- Born: David John Pyatt 26 September 1973 (age 52) Watford, England
- Genres: Classical
- Instrument: French horn

= David Pyatt =

British hornist (born 1973)

David John Pyatt (born 26 September 1973) is a horn player from Watford, England. In 1988, aged 14, he became the then youngest winner of the BBC Young Musician of the Year competition. In 1996 Gramophone Magazine announced David Pyatt as their Young Artist of the Year. Pyatt studied at Watford Grammar School for Boys, followed by Selwyn College, Cambridge.

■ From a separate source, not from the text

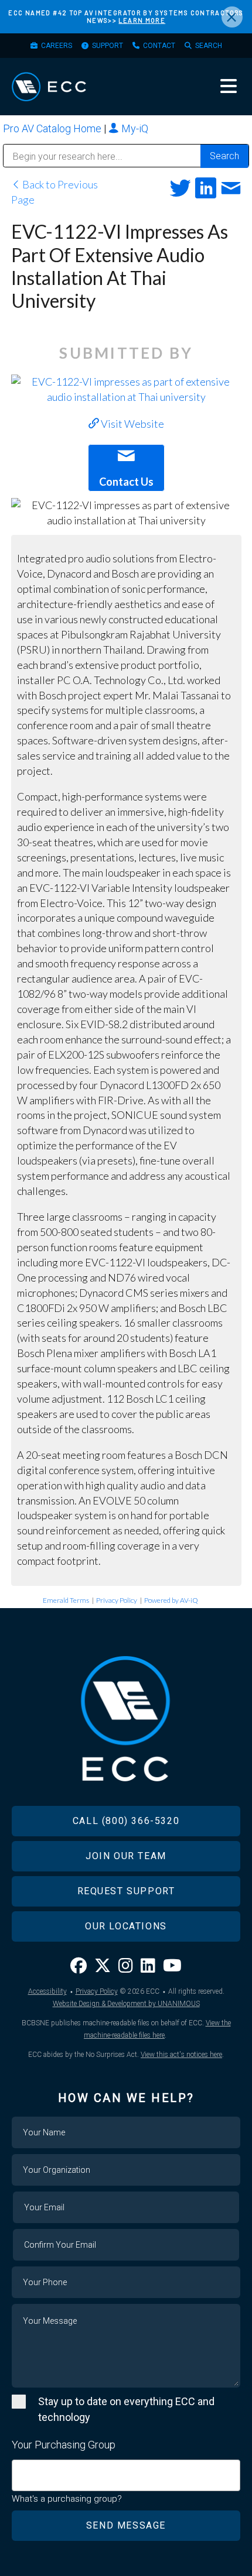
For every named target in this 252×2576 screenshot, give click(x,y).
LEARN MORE (141, 20)
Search (208, 46)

His subsequent solo career saw his debut at the BBC Proms in 1993 performing Strauss' Second Horn Concerto. In 2004, he played Strauss' First Horn Concerto at the Last Night of The Proms, and also appeared at the Edinburgh Festival playing Weber's Concertino for Horn and Orchestra.

Pyatt was Principal Horn of the London Symphony Orchestra from the 1998/9 season.

In 2013, Pyatt joined the London Philharmonic Orchestra as joint principal. In 2019, he was appointed principal horn of the Orchestra of the Royal Opera House, Covent Garden.

Pyatt is Patron of Watford Philharmonic, as he grew up and still lives, in the area.